Ободрённые затишьем джигиты с криками «Алла!» побежали к холму. Берды схватил в одну руку маузер Байрамклыч-хана, в другую – свой наган и начал палить, не целясь. Джигиты залегли снова. Они не торопились, отлично зная, сколько человек прячется на холме. Пригибая лохматые тельпеки к земле и виляя оттопыренными задами, они поползли в стороны, охватывая холм полукольцом.

– Беги, Галя! – крикнул Берды через плечо, бросив маузер с наганом и заряжая винтовку. – Забирай двух коней и беги, пока не поздно! Скачи к колодцу «Дахыл»!

– Пусть… меня убьют… вместе с ним! – отозвалась Галя всхлипывая.

– Беги, я тебе говорю! – яростно зашипел Берды. – И себя и меня погубить хочешь? Я их задержу немного, а потом догоню тебя!

Он облегчённо перевёл дыхание, увидев, что Галя послушалась поцеловала мужа в лоб и стала спускаться с холма. Отвлекая на себя внимание, Берды начал без остановки стрелять, хватаясь то за винтовку, то за неисчерпаемый маузер. Джигиты отвечали дружным огнём. Сквозь сплошной треск выстрелов Берды почудился слабый женский вскрик. Он тревожно прислушался, но уловил только удаляющийся топот копыт и удовлетворённо ощерил зубы – ловите, сволочи, Галю, ускакала!

Берды отстреливался ещё минут пятнадцать, несколько раз меняя свою позицию на холме. Он вошёл в азарт и, не думая об опасности, стрелял бы ещё, давая возможность Гале уйти подальше, но неожиданно кончились патроны. Торопливо обшарив пояс и карманы Байрамклыч-хана, он обнаружил всего две обоймы к винтовке. С сожалением, целясь особенно тщательно, расстрелял одну из них. Потом кубарем скатился с холма в ложбинку. Серый натягивал привязанный к саксауловому кусту повод и опасливо прядал ушами. «Молодец, Галя, – успел подумать Берды, – моего оставила!» Он вскочил в седло и поскакал прочь, держа направление в сторону от колодца «Дахыл», чтобы сбить преследователей.

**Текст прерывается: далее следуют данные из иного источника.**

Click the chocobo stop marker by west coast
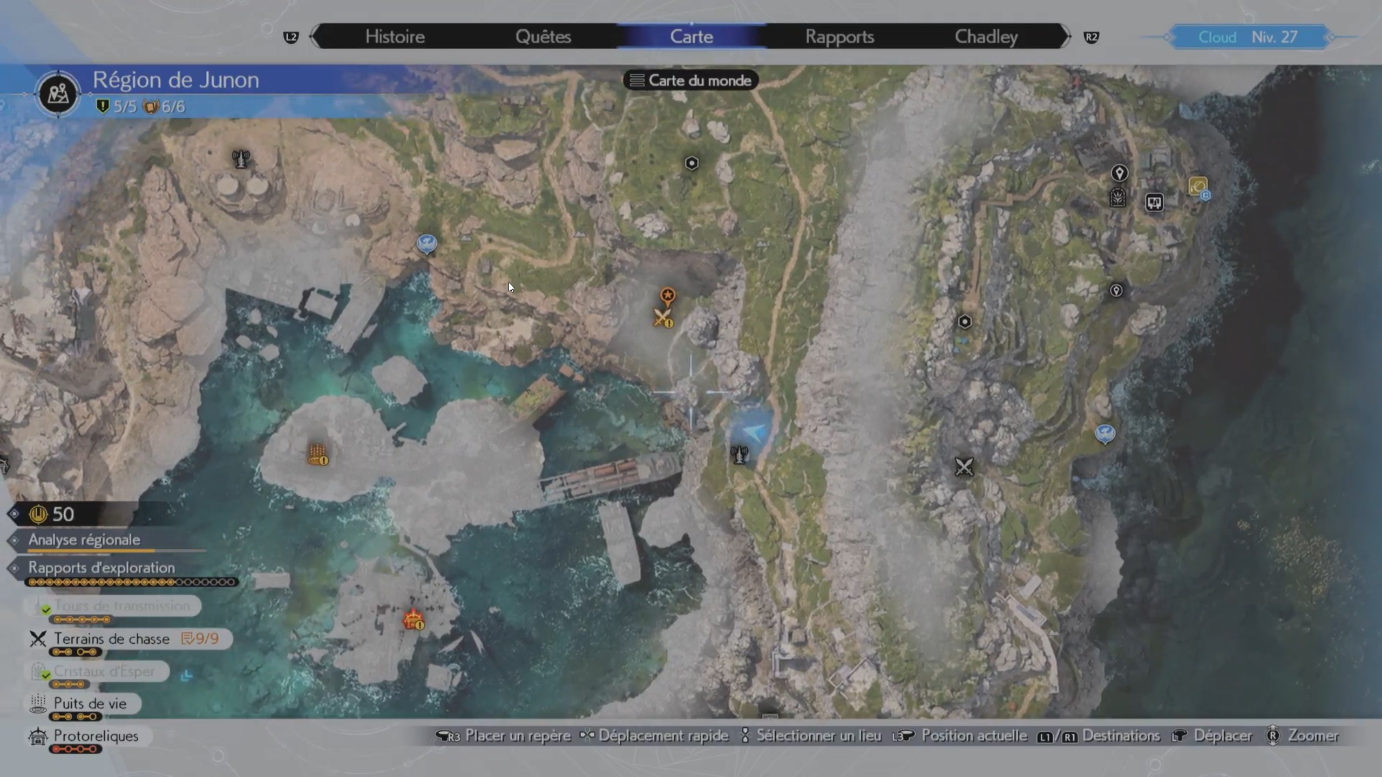This screenshot has height=777, width=1382. [x=427, y=243]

Но преследовали его не очень активно. Постреляв вдогонку, погоня вскоре отстала. Да и вряд ли был у джигитов конь, способный догнать Серого.

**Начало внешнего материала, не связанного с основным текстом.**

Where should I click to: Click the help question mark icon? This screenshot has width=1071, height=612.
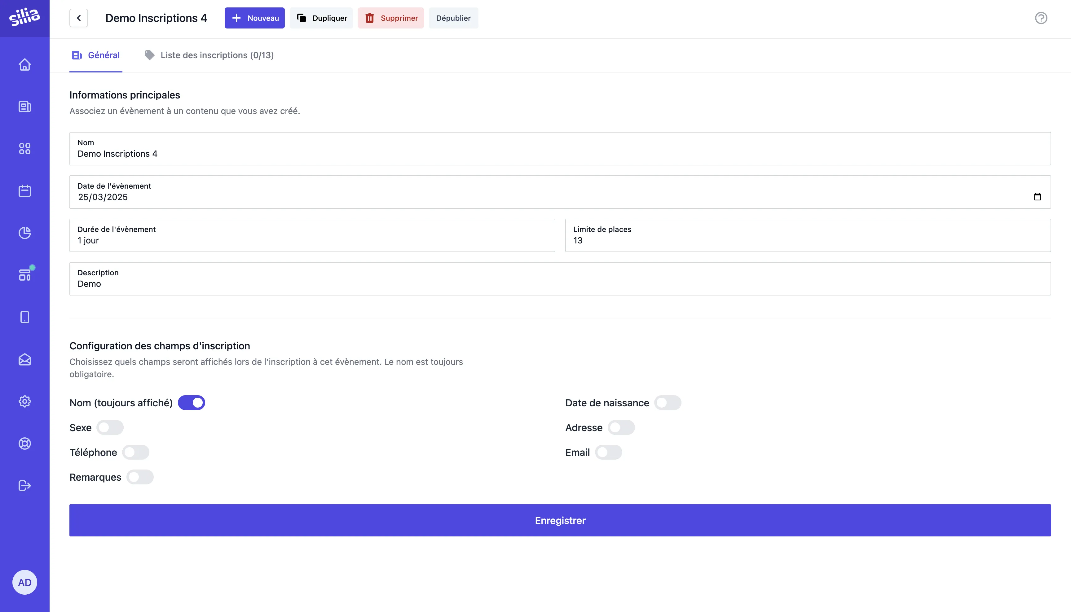pos(1041,18)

Гали у колодца не оказалось. Чабаны недоуменно пожимали плечами: женщина? русская? – нет, не приезжала, никто не приезжал. Вот только конь чей-то прибежал – осёдланный, но пустой.

Берды долго оглаживал вздрагивающими руками жеребца Байрамклыч-хана, где-то в памяти проступал приглушённый женский вскрик.

Он напоил копей, бросил им по большой охапке принесённого чабанами свежего сена и молча просидел на коше, пока стало смеркаться. Тогда он встал, туго перепоясался, вскииул за спину винтовку.

– Есть среди вас такие, которые знают ишана Сеидахмеда? – спросил он чабанов.

Чабаны переглянулись, ответили вразнобой:

– Слыхали.

– Знаем, да хранит его аллах.

– Святой человек, праведник.

– Если знаете, то должны знать и его сына, Черкез-ишана, – он живёт в Мары.

– И сына доводилось встречать, – сказал один из чабанов.

– Я прошу вас, если услышите, что погиб в этих местах Елхан… или Берды, сообщите об этом Черкез-ишану, а он пусть передаст весть джигиту по имени Клычли. Случись мне погибнуть близко от вас – похороните, на оставляйте труп на растерзание стервятникам.

– Всё сделаем, – заверили его чабаны.

– Ты не погибнешь, братишка, долго жить будешь!

– Счастливого тебе пути!

Ведя в поводу жеребца Байрамклыч-хана, Берды направился к колодцу «Тутли». Он понимал, что совершает глупость, идёт на большой, почти ничем не оправданный риск, но поступить иначе ой не мог. Конечно, джигиты Абды-хана уже убрались восвояси и увезли с собой Галю. Но он должен убедиться в этом собственными глазами, он должен предать земле тело друга, наверняка брошенное непохороненным.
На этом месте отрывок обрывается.